## Zu erledigen
(A) Erkläre mit Hilfe des Abschnitts über den demokratischen Sozialismus, worin das große Verdienst Bolívars besteht und warum es so groß ist.
(B) In welchem Jahr hat Bolívar laut dem Abschnitt über den demokratischen Sozialismus seinen Satz über die Vereinigten Staaten gesagt?
(C) Stimmen diese Aussagen mit dem Abschnitt über den demokratischen Sozialismus überein? Antworte jeweils mit Ja oder Nein und zitiere die entscheidenden Worte.
(i) Die dreizehn englischsprachigen Kolonien wurden mit Hilfe von Frankreich und Spanien unabhängig.
(ii) Hugo Chávez wird als venezolanischer Anwalt beschrieben.
(iii) Die dritte Reflexion wird auf Montag verschoben.

## Ausgewählter Abschnitt
————
Reflexionen des Genossen Fidel: Der demokratische Sozialismus
Ich wollte nicht noch eine dritte Reflexion hintereinander schreiben, aber ich kann sie nicht auf Montag verschieben.
Der „demokratische Kapitalismus” von Bush hat eine exakte Erwiderung: den demokratischen Sozialismus von Chávez. Es gäbe keine genauere Form, den großen Widerspruch zwischen dem Norden und dem Süden unserer Hemisphäre auszudrücken, zwischen den Ideen von Bolívar und denen von Monroe.
Der große Verdienst Bolívars ist es, sie entworfen zu haben, als es die modernen Kommunikationsmedien noch nicht gab und noch nicht einmal den Panama-Kanal. Der Imperialismus der Vereinigten Staaten existierte auch noch nicht; es waren einfach die dreizehn englischsprachigen Kolonien, die sich 1776 vereint und mit der Hilfe von Frankreich und Spanien unabhängig machten.
Als wenn er fähig gewesen wäre, über die Jahrhunderte hinaus zu sehen, verkündete Bolívar, der Libertador 1829: „Die Vereinigten Staaten scheinen von der Vorsehung dazu bestimmt zu sein, Amerika im Namen der Freiheit mit Elend zu füllen.”
Hugo Chávez ist ein venezolanischer Soldat, in dessen Geist die Ideen Bolívars auf natürliche Weise aufkeimten. Es genügt zu beobachten, wie sein Denken verschiedene Etappen der politischen Entwicklung durchlief, in Übereinstimmung mit der einfachen Herkunft, der Schule, der Militärakademie, dem Lesen der Geschichte, der Realität seines Landes und der demütigenden Präsenz der Yankee-Herrschaft.
————
## Vorliegende Angaben
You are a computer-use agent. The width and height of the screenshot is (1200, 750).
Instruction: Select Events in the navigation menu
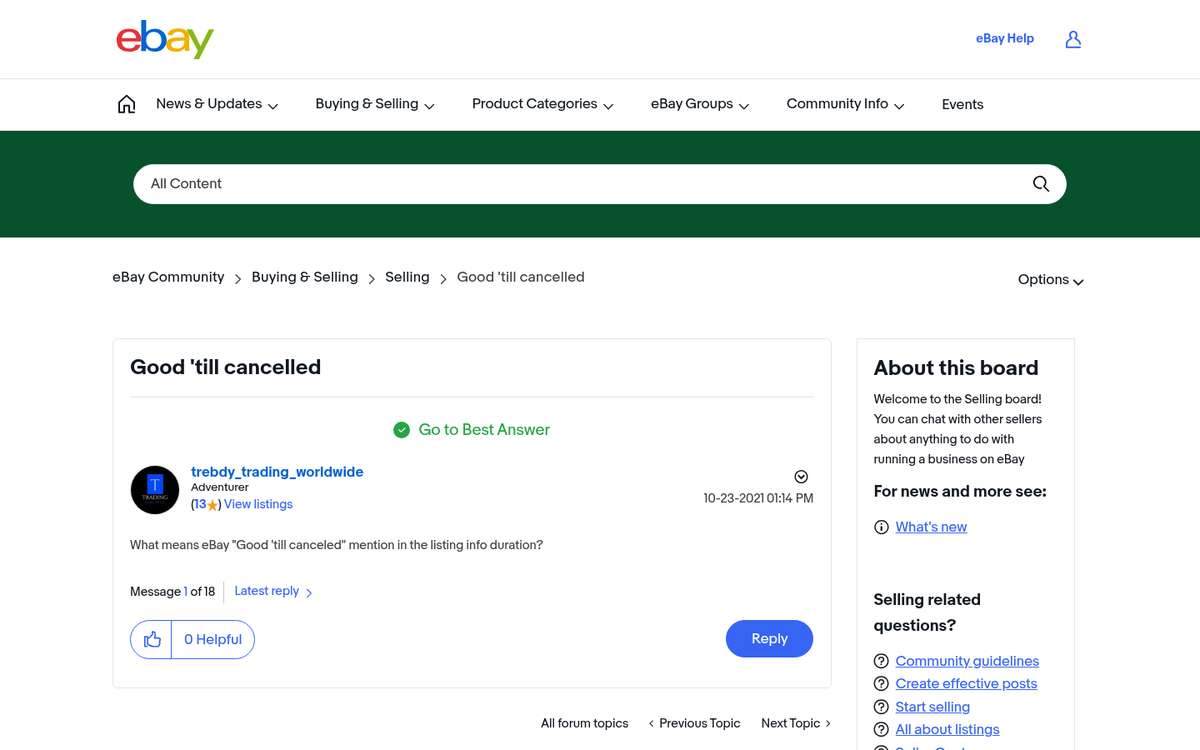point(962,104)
————
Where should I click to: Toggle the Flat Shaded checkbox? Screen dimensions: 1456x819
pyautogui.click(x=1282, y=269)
————
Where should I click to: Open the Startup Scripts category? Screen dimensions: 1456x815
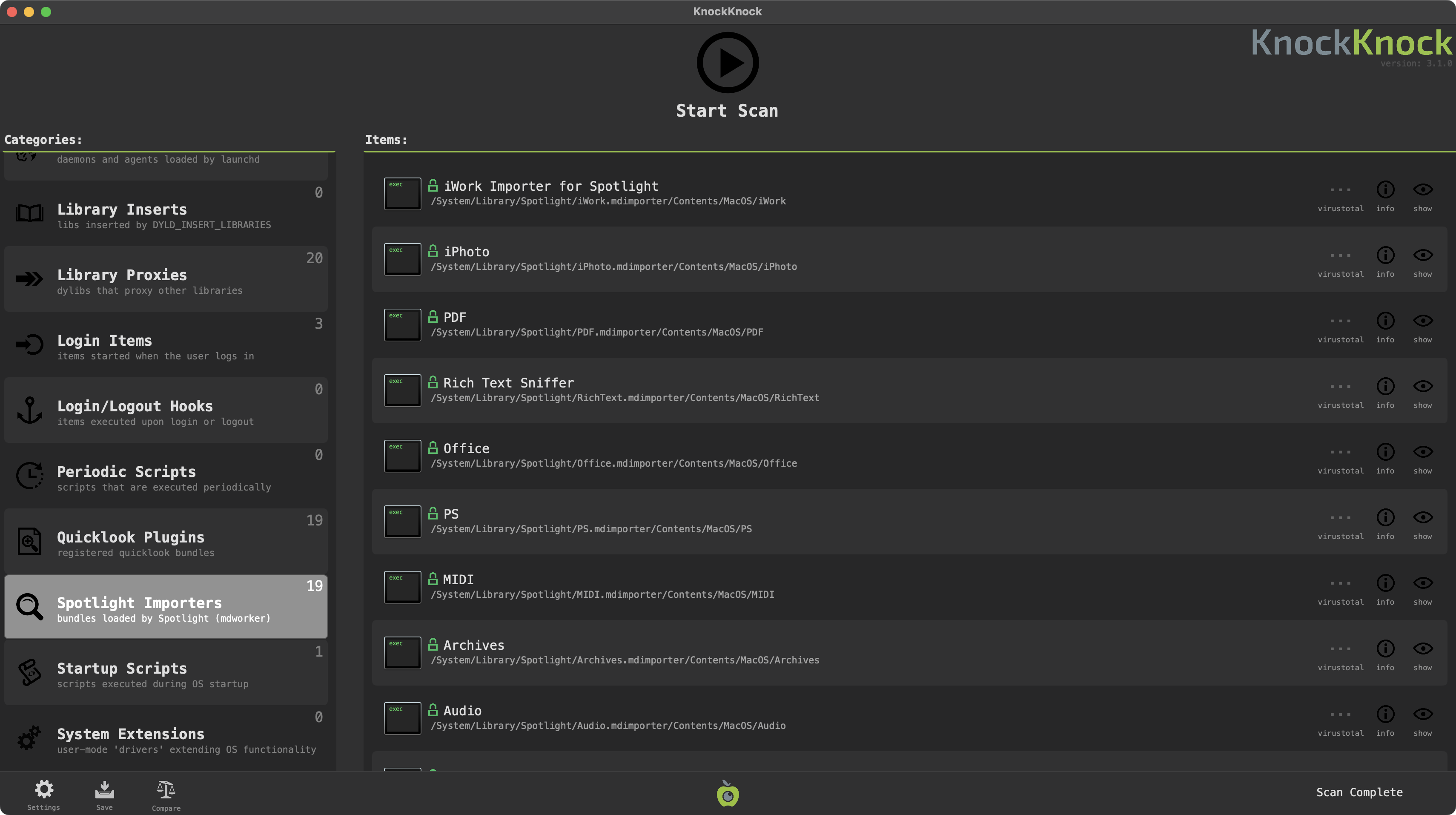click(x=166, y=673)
————
## Ergebnisse
(A) Bolívar hat seine Ideen entworfen, als es noch keine modernen Kommunikationsmedien und nicht einmal den Panama-Kanal gab. Auch den Imperialismus der Vereinigten Staaten gab es damals noch nicht.

(B) 1829

(C)
(i) Ja: „mit der Hilfe von Frankreich und Spanien unabhängig machten”
(ii) Nein: „Hugo Chávez ist ein venezolanischer Soldat”
(iii) Nein: „aber ich kann sie nicht auf Montag verschieben”